* begin Text extract *

Column operations are fundamental for data cleaning, transformation, and feature engineering in PySpark. They allow you to manipulate, create, and modify data within DataFrame columns efficiently.

### Key Functions for Column Expressions

PySpark provides essential functions in `pyspark.sql.functions` to construct powerful expressions:

| Function           | Description                                                                                                                                                                                                                                                         | Interview Tip                                                                                                                                                                                                                                                                                                                                                                                                   |
| :----------------- | :------------------------------------------------------------------------------------------------------------------------------------------------------------------------------------------------------------------------------------------------------------------ | :---------------------------------------------------------------------------------------------------------------------------------------------------------------------------------------------------------------------------------------------------------------------------------------------------------------------------------------------------------------------------------------------- |
| `col(column_name)` | **References a column by its name.** Safest way, especially with names conflicting with keywords or containing special characters.                                                                                                                                 | Always prefer `col()` for referencing existing columns over string literals (e.g., `df["column_name"]`) as it's more robust and readable, especially when combining with other functions.                                                                                                                                                                                                                             |
| `lit(value)`       | **Creates a literal column with the given value.** Useful for adding constant values to a DataFrame.                                                                                                                                                                | Use `lit()` when you need to introduce a fixed value into your DataFrame, such as a default category, a timestamp of processing, or a placeholder.                                                                                                                                                                                                                                                             |
| `expr(sql_expression_string)` | **Allows you to use SQL expressions directly within DataFrame operations.** Very powerful for complex logic not easily expressible with other PySpark functions.                                                                                                                               | `expr()` is a wildcard for complex scenarios. If you find a SQL expression that does exactly what you need, `expr()` is often the quickest way to integrate it, bridging the gap between SQL and DataFrame API. Be cautious with readability for extremely complex SQL strings.                                                                                                                             |
| `when(condition, value)` | **Implements conditional logic** (similar to `IF` or `CASE` in SQL). If `condition` is true, it returns `value`. Often chained and terminated with `otherwise()`.                                                                                                                      | `when()` is crucial for creating new categorical features, flagging data, or applying different calculations based on specific conditions. It's a cornerstone of data transformation, enabling dynamic logic.                                                                                                                                                                                           |
| `otherwise(value)` | **Used in conjunction with `when()`** to specify the default value if none of the preceding `when()` conditions are met.                                                                                                                                            | `otherwise()` ensures that every row has a value for the new column when using `when()`. Forgetting it can lead to `null` values where you might expect a default. It acts as the `ELSE` clause in a SQL `CASE` statement.                                                                                                                                                                                      |

### Examples: Conditional Logic with `when()` and `otherwise()`

`when()` and `otherwise()` are powerful for creating new columns based on complex conditions. You can chain multiple `when()` clauses, and the first condition that evaluates to true will have its corresponding value returned.

* end Text extract *

■ Short problem:
Rewrite the PySpark column operations text between "### Examples: Conditional" and "corresponding value returned.", inclusive, swapping "powerful" for "handy".

* begin Information supplied *

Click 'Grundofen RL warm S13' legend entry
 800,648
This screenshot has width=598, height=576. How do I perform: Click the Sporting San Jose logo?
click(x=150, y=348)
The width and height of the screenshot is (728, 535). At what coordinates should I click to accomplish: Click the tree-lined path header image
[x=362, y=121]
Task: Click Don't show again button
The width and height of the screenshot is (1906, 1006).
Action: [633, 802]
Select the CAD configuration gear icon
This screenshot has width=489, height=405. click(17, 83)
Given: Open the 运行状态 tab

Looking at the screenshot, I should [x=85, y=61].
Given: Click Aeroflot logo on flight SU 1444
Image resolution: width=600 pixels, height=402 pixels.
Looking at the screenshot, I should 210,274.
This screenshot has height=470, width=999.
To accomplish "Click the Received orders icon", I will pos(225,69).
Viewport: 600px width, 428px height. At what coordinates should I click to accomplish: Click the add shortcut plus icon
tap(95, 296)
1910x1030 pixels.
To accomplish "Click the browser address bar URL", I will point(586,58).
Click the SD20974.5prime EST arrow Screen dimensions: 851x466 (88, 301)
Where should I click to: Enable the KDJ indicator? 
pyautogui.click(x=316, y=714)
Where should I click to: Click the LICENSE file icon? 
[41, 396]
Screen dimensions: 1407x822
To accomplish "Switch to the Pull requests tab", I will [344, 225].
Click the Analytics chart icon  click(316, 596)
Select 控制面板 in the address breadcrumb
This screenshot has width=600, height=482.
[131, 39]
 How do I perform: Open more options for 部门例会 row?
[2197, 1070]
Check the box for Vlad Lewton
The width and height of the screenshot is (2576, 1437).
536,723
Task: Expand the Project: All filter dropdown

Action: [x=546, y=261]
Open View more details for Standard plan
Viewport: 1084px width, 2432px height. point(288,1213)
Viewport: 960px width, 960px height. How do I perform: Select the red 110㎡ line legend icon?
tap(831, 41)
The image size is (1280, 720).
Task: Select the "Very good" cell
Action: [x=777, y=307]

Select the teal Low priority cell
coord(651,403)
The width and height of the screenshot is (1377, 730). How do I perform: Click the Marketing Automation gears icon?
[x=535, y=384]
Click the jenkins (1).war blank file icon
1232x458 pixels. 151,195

* end Information supplied *

■ Output for this task:
### Examples: Conditional Logic with `when()` and `otherwise()`

`when()` and `otherwise()` are handy for creating new columns based on complex conditions. You can chain multiple `when()` clauses, and the first condition that evaluates to true will have its corresponding value returned.